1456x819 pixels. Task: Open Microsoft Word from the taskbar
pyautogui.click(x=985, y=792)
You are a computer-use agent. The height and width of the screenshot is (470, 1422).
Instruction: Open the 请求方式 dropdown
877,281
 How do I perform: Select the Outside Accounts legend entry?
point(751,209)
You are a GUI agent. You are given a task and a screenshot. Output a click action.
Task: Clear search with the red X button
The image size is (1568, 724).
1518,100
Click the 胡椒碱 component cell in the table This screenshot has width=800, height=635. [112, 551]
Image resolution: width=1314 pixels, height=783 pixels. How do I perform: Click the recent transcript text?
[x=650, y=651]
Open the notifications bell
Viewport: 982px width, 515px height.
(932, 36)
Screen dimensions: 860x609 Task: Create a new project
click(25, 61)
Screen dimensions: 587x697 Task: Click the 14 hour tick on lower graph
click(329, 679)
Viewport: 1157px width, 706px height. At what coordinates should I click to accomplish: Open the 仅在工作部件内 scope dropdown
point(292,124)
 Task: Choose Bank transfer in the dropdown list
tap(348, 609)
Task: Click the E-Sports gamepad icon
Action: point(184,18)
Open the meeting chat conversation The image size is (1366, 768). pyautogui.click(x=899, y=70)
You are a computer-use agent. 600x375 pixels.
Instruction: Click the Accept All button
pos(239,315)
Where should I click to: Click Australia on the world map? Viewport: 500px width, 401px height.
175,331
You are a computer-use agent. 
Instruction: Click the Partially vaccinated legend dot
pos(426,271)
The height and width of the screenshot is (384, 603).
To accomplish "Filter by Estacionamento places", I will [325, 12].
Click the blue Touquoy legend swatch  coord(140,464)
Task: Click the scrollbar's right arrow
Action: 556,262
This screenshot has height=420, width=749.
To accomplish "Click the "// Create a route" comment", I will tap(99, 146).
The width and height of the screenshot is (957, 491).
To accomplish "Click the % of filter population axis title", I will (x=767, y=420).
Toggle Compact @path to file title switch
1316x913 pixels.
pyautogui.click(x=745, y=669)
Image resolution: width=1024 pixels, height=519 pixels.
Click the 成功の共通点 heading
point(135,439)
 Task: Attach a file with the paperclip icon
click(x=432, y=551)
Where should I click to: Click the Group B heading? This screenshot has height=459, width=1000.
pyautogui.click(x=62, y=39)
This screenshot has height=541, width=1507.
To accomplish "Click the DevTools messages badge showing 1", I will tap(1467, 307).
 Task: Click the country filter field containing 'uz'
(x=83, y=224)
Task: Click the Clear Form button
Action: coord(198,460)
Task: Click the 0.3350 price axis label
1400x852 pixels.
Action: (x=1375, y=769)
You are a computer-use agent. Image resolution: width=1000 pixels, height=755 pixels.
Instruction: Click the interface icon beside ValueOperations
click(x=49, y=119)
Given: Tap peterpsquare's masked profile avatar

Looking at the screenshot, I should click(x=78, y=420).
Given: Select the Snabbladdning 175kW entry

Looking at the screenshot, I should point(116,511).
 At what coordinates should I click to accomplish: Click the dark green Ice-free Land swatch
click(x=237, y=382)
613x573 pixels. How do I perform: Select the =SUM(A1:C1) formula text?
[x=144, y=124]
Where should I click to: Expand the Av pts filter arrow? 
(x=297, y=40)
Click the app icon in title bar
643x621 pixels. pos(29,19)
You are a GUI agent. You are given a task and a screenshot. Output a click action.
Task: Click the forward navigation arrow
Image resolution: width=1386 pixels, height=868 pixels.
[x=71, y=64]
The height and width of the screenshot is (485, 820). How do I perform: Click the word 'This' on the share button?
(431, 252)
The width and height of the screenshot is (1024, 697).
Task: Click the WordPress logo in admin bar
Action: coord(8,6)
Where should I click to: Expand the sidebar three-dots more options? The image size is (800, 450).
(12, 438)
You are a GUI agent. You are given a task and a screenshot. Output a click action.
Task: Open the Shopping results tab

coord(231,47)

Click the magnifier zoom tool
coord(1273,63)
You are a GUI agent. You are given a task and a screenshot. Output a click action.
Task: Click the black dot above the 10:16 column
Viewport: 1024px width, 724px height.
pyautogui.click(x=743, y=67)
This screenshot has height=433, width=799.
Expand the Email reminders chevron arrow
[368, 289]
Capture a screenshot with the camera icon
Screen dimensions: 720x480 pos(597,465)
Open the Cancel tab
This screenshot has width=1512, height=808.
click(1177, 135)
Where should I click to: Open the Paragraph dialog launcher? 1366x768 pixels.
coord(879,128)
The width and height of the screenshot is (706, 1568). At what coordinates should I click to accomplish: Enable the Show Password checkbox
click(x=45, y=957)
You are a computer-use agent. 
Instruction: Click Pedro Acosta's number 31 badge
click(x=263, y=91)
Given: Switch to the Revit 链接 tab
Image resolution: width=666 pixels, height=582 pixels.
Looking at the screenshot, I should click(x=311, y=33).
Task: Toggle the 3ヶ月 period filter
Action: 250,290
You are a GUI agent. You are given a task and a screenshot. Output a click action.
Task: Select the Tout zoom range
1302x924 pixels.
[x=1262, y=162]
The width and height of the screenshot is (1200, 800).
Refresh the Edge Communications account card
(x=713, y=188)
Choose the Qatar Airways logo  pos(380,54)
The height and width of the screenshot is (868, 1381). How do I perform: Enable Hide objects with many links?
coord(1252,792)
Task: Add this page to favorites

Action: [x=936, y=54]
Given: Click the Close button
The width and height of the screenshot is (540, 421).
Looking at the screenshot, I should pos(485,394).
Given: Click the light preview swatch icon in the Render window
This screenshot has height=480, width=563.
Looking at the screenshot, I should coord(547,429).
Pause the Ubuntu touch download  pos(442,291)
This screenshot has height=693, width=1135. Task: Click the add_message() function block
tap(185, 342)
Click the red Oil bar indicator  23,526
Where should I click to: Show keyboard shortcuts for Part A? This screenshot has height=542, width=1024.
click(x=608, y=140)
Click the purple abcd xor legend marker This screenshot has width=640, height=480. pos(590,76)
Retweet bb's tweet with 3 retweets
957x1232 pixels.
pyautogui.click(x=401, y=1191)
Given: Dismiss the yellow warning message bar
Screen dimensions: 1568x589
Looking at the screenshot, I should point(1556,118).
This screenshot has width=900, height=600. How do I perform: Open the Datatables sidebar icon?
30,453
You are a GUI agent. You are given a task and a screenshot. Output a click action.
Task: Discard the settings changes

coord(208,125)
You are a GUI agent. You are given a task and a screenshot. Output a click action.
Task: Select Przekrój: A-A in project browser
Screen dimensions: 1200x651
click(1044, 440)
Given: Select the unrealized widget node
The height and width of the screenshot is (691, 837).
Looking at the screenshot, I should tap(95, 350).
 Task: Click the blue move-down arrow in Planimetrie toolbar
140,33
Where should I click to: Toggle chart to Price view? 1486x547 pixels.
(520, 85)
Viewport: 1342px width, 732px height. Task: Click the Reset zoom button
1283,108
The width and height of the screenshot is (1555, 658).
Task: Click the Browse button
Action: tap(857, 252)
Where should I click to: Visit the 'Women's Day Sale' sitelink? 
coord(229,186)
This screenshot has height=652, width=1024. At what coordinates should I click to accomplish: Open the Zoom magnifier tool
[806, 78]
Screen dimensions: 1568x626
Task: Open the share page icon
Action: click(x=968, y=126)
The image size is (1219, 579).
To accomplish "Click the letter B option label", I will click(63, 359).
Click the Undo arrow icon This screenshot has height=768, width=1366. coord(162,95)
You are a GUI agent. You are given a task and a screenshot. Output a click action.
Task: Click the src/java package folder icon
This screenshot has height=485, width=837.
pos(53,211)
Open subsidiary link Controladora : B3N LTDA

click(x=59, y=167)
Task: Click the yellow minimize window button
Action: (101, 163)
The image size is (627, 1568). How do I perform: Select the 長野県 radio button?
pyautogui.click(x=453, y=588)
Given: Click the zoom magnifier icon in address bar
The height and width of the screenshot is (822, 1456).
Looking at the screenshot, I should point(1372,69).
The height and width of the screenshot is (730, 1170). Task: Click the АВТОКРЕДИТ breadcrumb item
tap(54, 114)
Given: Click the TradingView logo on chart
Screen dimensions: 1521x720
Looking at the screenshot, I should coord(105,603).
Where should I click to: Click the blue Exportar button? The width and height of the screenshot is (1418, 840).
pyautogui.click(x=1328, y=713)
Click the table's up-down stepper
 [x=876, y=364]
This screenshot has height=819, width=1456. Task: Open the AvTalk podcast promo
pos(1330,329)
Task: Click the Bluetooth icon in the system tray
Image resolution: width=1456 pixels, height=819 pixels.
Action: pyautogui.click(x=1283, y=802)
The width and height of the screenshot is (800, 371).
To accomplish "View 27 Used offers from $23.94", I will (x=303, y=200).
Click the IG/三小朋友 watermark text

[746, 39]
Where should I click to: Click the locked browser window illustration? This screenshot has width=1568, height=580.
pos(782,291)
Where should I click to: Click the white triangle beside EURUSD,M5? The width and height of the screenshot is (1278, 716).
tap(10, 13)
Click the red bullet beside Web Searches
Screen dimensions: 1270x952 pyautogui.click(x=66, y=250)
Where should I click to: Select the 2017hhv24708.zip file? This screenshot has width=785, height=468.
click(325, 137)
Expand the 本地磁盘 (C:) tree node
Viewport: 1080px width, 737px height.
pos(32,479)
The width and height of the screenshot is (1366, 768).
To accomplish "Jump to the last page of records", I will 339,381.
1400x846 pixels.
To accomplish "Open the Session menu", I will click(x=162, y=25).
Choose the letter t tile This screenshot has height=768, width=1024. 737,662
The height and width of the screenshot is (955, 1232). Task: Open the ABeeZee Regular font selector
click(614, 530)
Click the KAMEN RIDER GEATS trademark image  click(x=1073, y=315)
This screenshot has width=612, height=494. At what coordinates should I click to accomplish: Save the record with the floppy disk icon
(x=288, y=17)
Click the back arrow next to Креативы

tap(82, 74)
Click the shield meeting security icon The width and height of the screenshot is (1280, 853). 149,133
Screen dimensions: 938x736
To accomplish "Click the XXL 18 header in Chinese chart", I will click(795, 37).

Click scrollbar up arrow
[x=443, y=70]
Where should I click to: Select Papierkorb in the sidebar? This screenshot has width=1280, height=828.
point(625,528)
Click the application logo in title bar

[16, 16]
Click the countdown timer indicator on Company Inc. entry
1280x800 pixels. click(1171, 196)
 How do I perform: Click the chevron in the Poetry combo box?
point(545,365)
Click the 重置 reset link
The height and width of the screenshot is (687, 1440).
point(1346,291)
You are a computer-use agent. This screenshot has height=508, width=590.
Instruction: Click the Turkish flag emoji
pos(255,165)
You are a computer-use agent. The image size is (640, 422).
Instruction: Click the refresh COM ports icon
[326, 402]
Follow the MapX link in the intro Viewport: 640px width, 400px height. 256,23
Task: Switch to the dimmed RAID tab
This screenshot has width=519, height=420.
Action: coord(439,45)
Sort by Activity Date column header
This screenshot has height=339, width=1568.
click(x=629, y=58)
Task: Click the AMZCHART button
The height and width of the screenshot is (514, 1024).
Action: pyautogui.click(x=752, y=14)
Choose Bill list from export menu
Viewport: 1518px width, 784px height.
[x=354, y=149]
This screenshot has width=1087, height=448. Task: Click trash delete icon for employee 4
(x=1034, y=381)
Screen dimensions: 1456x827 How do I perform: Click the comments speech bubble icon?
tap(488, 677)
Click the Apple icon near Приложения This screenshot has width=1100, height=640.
----------
§ DESCRIPTION OF THE TASK: Using the records above, filter out every line that lacks the string "meeting" and copy the rest.

§ OUTPUT OF THE TASK:
Open the meeting chat conversation The image size is (1366, 768). pyautogui.click(x=899, y=70)
Click the shield meeting security icon The width and height of the screenshot is (1280, 853). 149,133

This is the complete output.